Спустя неделю, видимо убедившись в моей неопасности меня, перевели в обычную камеру № 12. Всё её отличие от камеры № 1 заключалось в количестве спальных мест — их было три, а не четыре. Сокамерниками оказались мелкие воришки — подростки токсикоманы. Было им наверно лет, по 14, а выглядели они не больше чем на 12. Коротко стриженые мальчишки как маленькие проворные обезьянки прыгали и бегали по камере, непрерывно курили и ругались матом. Казалось их головы набиты мокрой туалетной бумагой вместо мозгов — такое возникло впечатление после нескольких проведённых в одном помещении дней.
Переводы из камеру в камеру здесь имели место быть также как и в тюрьме, но в отличие от тюремных оперов, понять мотивы психиатров я так и не смог. Быть может вопреки уверениям Ирины Владимировны они хотели создать стрессовые ситуации для выявления нервнобольных? Так или иначе, через три дня малолеток куда-то перевели, а в камеру подселили тихого, всего уже седого мужичка. Он назвался Степаном Иванычем и рассказал необычайно грустную историю своей судьбы — никем не замеченную современную трагедию никому не нужного человека. Его история поразила меня, цинизм действующих лиц возмутил до глубины души.

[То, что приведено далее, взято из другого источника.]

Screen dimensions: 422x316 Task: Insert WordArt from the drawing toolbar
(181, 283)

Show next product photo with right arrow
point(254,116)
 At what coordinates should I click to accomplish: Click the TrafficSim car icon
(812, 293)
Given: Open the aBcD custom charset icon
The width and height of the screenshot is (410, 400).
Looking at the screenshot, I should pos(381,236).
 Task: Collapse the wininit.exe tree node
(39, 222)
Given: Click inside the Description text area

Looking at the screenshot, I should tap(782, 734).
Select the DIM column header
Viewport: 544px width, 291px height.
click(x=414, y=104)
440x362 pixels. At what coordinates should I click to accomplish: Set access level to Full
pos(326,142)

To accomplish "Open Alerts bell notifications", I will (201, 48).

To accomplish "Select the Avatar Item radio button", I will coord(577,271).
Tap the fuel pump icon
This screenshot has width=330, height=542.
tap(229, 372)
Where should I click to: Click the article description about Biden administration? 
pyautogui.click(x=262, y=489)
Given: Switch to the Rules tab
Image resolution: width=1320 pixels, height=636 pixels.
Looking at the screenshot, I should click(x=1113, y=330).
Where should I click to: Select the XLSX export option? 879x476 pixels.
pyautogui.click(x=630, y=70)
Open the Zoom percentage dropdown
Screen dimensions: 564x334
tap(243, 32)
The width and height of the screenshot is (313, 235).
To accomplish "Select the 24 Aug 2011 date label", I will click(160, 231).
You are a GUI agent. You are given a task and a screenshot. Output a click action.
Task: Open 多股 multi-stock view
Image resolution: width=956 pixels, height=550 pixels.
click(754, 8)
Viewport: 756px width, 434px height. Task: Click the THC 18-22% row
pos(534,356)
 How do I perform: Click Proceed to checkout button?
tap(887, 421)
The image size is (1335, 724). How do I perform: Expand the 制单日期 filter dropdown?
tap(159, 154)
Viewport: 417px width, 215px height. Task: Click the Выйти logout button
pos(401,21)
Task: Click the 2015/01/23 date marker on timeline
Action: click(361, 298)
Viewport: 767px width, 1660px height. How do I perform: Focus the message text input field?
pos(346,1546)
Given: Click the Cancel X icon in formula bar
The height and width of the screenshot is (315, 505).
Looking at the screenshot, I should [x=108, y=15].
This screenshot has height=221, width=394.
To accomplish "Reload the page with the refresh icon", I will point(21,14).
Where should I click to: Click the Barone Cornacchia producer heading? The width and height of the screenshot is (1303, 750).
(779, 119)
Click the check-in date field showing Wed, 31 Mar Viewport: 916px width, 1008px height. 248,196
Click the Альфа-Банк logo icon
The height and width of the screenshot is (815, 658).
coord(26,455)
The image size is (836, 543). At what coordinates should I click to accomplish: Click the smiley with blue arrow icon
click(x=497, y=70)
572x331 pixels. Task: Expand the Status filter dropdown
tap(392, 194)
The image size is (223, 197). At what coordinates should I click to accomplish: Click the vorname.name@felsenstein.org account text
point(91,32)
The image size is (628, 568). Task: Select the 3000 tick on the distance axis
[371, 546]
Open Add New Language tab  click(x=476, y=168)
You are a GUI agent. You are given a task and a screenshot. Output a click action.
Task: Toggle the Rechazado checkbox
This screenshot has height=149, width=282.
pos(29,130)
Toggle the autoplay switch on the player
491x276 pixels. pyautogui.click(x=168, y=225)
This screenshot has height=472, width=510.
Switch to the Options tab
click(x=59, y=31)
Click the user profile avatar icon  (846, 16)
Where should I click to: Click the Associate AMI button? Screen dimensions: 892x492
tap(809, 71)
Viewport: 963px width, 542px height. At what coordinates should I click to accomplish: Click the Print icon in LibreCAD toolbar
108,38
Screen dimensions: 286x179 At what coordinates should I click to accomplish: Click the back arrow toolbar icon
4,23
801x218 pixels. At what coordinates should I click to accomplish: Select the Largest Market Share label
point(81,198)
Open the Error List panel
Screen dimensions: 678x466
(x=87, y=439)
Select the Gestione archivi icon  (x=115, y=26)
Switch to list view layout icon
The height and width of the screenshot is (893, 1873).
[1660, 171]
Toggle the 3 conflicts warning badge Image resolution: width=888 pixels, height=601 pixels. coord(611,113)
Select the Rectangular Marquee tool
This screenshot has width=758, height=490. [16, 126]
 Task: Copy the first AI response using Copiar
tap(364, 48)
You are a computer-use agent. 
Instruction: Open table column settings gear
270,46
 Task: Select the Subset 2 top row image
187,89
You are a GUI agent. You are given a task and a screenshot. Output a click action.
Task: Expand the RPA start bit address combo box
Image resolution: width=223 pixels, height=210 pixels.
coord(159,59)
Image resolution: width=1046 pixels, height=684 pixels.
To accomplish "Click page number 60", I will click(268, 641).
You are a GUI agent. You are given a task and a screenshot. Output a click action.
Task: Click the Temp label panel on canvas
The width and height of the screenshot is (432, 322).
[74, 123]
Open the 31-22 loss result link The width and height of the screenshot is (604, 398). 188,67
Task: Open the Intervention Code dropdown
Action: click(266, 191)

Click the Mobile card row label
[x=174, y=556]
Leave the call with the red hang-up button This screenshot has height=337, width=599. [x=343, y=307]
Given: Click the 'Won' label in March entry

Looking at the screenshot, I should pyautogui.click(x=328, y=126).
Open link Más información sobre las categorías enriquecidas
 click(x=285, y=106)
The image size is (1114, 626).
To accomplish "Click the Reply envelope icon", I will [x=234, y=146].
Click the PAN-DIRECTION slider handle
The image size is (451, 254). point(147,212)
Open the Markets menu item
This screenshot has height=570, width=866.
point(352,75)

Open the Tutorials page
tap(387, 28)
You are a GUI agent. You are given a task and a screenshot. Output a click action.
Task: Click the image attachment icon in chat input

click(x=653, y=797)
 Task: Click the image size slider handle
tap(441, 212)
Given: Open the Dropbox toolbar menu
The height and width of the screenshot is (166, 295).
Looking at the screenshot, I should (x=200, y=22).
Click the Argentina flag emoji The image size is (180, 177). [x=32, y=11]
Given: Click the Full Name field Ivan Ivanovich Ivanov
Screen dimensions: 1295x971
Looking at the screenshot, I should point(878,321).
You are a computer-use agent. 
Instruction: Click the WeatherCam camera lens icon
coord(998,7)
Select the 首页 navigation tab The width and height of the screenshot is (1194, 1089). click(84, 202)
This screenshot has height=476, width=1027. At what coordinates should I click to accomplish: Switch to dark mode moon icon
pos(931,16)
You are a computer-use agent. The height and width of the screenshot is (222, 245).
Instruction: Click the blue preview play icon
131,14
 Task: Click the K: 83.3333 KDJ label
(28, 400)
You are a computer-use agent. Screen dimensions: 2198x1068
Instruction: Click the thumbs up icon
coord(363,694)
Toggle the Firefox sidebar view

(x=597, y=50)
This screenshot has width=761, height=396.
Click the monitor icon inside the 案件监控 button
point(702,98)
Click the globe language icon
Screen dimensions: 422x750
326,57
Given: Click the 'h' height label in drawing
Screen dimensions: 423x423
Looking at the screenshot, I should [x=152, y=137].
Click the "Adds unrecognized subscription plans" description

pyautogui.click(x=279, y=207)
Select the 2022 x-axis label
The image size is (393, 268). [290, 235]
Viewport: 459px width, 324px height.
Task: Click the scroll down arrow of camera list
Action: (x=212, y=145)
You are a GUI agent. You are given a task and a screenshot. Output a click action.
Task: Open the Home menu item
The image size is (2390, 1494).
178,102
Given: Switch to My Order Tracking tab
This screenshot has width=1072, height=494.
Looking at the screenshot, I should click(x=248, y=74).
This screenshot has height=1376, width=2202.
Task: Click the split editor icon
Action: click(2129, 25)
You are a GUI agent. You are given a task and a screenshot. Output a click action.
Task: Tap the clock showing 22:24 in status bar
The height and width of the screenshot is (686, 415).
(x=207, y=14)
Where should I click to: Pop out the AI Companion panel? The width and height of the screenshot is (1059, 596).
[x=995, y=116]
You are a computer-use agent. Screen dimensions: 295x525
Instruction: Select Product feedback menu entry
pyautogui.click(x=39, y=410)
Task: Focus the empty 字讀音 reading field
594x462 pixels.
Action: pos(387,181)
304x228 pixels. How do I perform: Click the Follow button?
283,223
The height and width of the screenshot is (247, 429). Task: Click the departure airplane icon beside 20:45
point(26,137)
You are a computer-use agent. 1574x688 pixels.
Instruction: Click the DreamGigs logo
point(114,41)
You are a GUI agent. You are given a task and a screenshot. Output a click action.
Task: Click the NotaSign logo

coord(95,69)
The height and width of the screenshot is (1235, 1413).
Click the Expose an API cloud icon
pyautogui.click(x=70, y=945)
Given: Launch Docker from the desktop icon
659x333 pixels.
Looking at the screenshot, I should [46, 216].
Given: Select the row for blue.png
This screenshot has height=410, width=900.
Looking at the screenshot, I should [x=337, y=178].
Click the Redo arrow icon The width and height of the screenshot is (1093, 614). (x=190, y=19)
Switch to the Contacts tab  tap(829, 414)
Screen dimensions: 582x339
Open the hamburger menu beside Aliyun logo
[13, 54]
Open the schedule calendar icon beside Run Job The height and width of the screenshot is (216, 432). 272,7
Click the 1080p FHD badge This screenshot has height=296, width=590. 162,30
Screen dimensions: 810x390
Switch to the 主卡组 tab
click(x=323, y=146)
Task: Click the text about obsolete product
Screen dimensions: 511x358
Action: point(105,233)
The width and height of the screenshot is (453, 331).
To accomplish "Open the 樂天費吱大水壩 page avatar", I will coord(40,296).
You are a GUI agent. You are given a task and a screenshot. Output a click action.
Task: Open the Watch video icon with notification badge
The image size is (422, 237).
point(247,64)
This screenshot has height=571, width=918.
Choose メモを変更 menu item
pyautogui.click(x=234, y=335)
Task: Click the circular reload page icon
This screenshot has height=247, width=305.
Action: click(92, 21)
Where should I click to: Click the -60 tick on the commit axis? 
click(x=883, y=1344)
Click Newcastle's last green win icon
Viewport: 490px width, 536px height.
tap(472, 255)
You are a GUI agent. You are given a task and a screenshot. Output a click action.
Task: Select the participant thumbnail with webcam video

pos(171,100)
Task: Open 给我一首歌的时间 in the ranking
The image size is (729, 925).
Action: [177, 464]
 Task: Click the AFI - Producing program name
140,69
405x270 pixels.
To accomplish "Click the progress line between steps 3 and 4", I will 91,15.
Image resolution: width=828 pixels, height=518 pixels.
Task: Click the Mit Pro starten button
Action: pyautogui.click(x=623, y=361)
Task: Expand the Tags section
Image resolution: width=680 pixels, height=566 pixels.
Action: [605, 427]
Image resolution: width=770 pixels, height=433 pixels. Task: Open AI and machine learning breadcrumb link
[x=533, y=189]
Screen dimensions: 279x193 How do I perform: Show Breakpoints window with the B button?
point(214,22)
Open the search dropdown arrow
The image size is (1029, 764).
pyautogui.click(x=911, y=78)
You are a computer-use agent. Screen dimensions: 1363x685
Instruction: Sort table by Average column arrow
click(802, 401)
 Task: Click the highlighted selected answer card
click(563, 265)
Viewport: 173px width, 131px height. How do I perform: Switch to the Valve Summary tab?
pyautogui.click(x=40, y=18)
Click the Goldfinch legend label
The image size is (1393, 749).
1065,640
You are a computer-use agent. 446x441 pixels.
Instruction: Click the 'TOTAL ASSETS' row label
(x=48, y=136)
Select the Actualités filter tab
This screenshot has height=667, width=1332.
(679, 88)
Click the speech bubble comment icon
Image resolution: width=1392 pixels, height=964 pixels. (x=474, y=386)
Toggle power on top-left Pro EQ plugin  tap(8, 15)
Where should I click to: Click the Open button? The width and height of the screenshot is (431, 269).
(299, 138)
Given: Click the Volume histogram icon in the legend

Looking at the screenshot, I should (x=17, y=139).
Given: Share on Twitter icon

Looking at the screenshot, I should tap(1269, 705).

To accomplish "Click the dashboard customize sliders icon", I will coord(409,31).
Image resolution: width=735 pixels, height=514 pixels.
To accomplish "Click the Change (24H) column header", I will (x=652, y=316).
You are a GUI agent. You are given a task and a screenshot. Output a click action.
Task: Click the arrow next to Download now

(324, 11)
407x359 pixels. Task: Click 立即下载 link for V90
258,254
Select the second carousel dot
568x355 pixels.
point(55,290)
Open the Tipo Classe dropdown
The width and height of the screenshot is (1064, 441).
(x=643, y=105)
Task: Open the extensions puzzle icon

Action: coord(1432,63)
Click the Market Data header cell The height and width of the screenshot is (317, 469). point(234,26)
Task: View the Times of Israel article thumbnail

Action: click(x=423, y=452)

Когда-то он работал в школе, был учителем физкультуры и имел спортивный разряд. Он занимался бегом и лыжным спортом, у него была семья — жена и дети. Всё перевернулось с распадом Советского Союза. Он никогда не пил, но, оказавшись за чертой бедности, вдруг психически надломился. Дети уехали в другие города и, по-видимому, забыли о существовании родителей, а он постепенно потерял какую-либо связь с реальностью. Что именно послужило причиной болезни, наверное, уже никогда не узнать. Быть может, постепенно мозг переставал работать, а может, был внутренний взрыв и удар мгновенно поразивший его, не важно. Им овладело апатичное безволие, и частично отказала память. Однажды он потерял все свои документы и сам чуть не потерялся, находясь в гостях в другом городе. Чужие люди помогли Степан Иванычу добраться до дома, однако в этот сложный жизненный период тихого добродушного старичка предала собственная жена. У неё давно уже был любовник и когда Степан Иваныч по причине болезни стал совсем беззащитен, от него решили избавиться самым жестоким и циничным способом. Его избили и выбросили на улицу — больного, усталого старика. Подобно брошенной собаке, которая, повинуясь инстинкту всё равно возвращается к неблагодарному дому, из которого её выгнали, он долго стучался в дверь своей бывшей квартиры, а, не достучавшись, устроился на ночлег в подъезде дома. Там и поселился он до тех пор, пока в действие не вступил участковый милиционер, чья фамилия осталась мне неизвестной. Получив от жителей подъезда сигнал о человеке, обосновавшемся в подъезде, участковый быстро отыскал Степана Иваныча и сразу понял, что имеет дело с недееспособным индивидом. Может быть, он помог старику восстановить справедливость, получить новые документы и отстоять права на часть собственной квартиры? Ничего подобного, хотя участковый действительно обеспечил его жильём — в тюрьме. Сначала безымянный страж закона заявил старику, чтобы он убирался с территории его участка, а когда старик проигнорировал несколько предупреждений, участковый изъял у него им же и подложенный рожок автомата Калашникова. Степан Иваныча арестовали по статье 111 уголовного кодекса — за незаконное хранение боеприпасов и посадили в тюрьму. Равнодушно не вдаваясь в подробности дела, следователь назначил ему психиатрическую экспертизу и Степана Иваныча привезли сюда.